▶ _Exercise requirements_
A) From the blog post on cancer insurance coverage below, echo word for word the passage starting with "A rare Kaiser" and going on through "to forgo insurance.".
B) Translate this sentence from the blog post on cancer insurance coverage below into Spanish: "Many patients with pre-existing conditions preferentially seek insurance after the fact."
C) The blog post on cancer insurance coverage below says certain insurance features have interlocking roles in the evolution of healthcare reform. List all of those features.

▶ _Extract provided_
Want to attack any process with a track record that is pretty good, considering the circumstances and alternatives? Look for individual instances of shortcomings and vaguely generalize them, making it appear that things are far worse than they really are. Given the complexity of insurance benefit designs and cancer coverage, the topic is perfect for this type of gamesmanship. And this is exactly what the Kaiser Family Foundation and the American Cancer Society (ACS) did here. By lining up 20 cancer victims who got tangled up in insurance benefit designs, the unsuspecting reader would conclude that when it comes to cancer, commercial insurance companies are either hopelessly broken (‘individuals may not be protected from high out-of-pocket costs’) or evil (force patients to ‘incur debt in order to pay for care…. or forgo or delay lifesaving treatment’).
The Disease Management Care Blog is not saying that each breakdown isn’t heart breaking or an opportunity to learn from mistakes. While this makes for a good narrative, this is not how to make good policy about the interlocking roles of deductables, cost sharing, out of network tiering, annual limits, lifetime limits and minimal coverage designs in the evolution of healthcare reform.
The truth is that faced with unrestrained medical costs, the vast majority of employers are successfully coming up with creative and functional health insurance designs. Without such creativity, there is either no health insurance for their employees or no staying in business for their customers. While the insurance may thin out, the fact is that for every example described in this Kaiser Foundation report, there are many other unseen examples of individuals who were able to use perfectly adequate insurance to access cancer screening and treatment. That piece of good news went decidedly unmentioned.
Instead, Kaiser and the ACS used anecdotes in combinations of highly unusual and lethal diseases requiring highly unusual treatments under highly unusual insurance designs. Toss in overpriced screening tests, docs cancelling their insurance contracts and rare employer stupidity, and you have biased report tilted away from locally controlled State-regulated or HIPAA protected employer-based insurance. That’s not necessarily bad, says the DMCB, but us citizens can’t rely on biased reports like this one to make an informed decision about the alternatives of a) greater State or Federal regulation, b) developing a tax-payer supported Federal insurance plan with first dollar coverage, no deductables, no coinsurance and no lifetime limits or c) a single payer system.
A rare Kaiser Foundation misstep.
Well, the DMCB to the rescue. It suggests you read the report, but keep in mind the inconvenient truths that follow below. You’ll be closer to getting your head wrapped around the high cost of cancer and how to insure against it.
Pre-existing condition exclusions cause treatment postponement. Many patients with pre-existing conditions preferentially seek insurance after the fact. Forcing coverage under such circumstances would drive up the cost of the premium, forcing even more individuals to forgo insurance.
The individual market screws patients by refusing coverage to persons with a cancer diagnosis. If the individual market were forced to cover individuals with a past history of cancer, all persons buying insurance in the individual market would be forced into higher premiums to pool that added risk.
Out of network doctors lead to medical debt: Many doctors choose to be out of network because they refuse to accept the insurers’ fee schedules, putting patients in the middle.
Out of network doctors lead to medical debt: Many doctors choose to be out of network because they refuse to accept the insurers’ fee schedules, putting patients in the middle.

▶ _Data_
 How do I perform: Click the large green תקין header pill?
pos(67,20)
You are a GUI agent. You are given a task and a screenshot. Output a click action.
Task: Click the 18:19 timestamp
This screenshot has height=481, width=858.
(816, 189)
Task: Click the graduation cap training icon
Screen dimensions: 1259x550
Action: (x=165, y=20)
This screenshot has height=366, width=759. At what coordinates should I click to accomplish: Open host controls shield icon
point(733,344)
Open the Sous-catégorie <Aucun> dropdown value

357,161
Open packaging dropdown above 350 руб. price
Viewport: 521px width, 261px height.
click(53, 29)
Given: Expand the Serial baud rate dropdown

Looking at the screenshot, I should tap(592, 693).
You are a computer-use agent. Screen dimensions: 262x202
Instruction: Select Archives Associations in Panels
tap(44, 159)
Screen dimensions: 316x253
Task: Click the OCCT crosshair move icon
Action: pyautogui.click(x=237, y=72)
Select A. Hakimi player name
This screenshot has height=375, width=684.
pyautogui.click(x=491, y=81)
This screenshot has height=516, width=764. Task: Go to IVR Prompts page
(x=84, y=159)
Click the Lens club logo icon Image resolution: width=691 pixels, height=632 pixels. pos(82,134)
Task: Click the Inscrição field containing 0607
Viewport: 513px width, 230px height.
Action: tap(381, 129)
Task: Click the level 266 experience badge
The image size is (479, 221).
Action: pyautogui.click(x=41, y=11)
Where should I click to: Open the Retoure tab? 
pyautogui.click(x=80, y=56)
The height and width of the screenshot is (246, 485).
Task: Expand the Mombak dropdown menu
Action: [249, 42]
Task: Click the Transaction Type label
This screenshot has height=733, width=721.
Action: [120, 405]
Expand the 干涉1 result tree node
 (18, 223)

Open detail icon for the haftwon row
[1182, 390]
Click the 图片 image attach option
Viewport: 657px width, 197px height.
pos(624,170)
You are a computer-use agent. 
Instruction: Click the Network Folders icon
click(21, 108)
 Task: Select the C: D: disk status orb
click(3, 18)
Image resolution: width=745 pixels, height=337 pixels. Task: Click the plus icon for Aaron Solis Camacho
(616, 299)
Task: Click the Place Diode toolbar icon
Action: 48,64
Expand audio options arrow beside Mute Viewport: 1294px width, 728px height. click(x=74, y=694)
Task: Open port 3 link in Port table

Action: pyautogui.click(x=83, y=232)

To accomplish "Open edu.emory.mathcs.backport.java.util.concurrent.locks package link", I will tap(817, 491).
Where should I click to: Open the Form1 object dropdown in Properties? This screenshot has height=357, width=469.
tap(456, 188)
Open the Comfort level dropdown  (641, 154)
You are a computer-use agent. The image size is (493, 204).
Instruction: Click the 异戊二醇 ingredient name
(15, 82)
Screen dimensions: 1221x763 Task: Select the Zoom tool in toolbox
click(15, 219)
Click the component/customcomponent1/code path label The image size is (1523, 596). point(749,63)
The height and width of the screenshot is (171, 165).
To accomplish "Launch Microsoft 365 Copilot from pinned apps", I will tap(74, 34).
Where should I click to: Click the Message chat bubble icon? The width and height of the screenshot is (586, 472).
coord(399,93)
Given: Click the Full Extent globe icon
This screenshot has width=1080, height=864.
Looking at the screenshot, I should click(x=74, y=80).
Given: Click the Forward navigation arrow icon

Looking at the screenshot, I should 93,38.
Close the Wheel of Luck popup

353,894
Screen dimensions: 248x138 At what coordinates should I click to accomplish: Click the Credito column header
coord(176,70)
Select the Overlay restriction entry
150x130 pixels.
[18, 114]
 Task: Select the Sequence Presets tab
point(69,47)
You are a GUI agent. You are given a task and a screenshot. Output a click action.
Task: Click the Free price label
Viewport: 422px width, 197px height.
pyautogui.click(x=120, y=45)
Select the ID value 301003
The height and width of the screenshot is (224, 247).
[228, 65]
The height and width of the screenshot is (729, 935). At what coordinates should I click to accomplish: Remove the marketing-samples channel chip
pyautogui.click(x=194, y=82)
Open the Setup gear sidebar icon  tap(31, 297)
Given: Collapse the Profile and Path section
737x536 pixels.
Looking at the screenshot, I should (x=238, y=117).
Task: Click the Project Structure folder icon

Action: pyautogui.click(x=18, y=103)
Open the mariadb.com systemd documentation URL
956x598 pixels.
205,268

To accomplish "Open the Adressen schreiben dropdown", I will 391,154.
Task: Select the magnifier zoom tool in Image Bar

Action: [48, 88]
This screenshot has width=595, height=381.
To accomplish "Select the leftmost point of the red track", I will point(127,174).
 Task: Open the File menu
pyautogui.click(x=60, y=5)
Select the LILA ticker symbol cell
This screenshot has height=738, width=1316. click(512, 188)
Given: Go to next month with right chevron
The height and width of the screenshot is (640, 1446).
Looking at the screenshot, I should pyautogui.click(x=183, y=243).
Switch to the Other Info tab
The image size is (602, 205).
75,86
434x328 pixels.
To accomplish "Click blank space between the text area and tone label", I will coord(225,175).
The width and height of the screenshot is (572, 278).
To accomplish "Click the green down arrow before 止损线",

▶ _Task results_
A)
A rare Kaiser Foundation misstep.
Well, the DMCB to the rescue. It suggests you read the report, but keep in mind the inconvenient truths that follow below. You’ll be closer to getting your head wrapped around the high cost of cancer and how to insure against it.
Pre-existing condition exclusions cause treatment postponement. Many patients with pre-existing conditions preferentially seek insurance after the fact. Forcing coverage under such circumstances would drive up the cost of the premium, forcing even more individuals to forgo insurance.

B) Muchos pacientes con afecciones preexistentes buscan preferentemente un seguro después de los hechos.

C)
- deductables
- cost sharing
- out of network tiering
- annual limits
- lifetime limits
- minimal coverage designs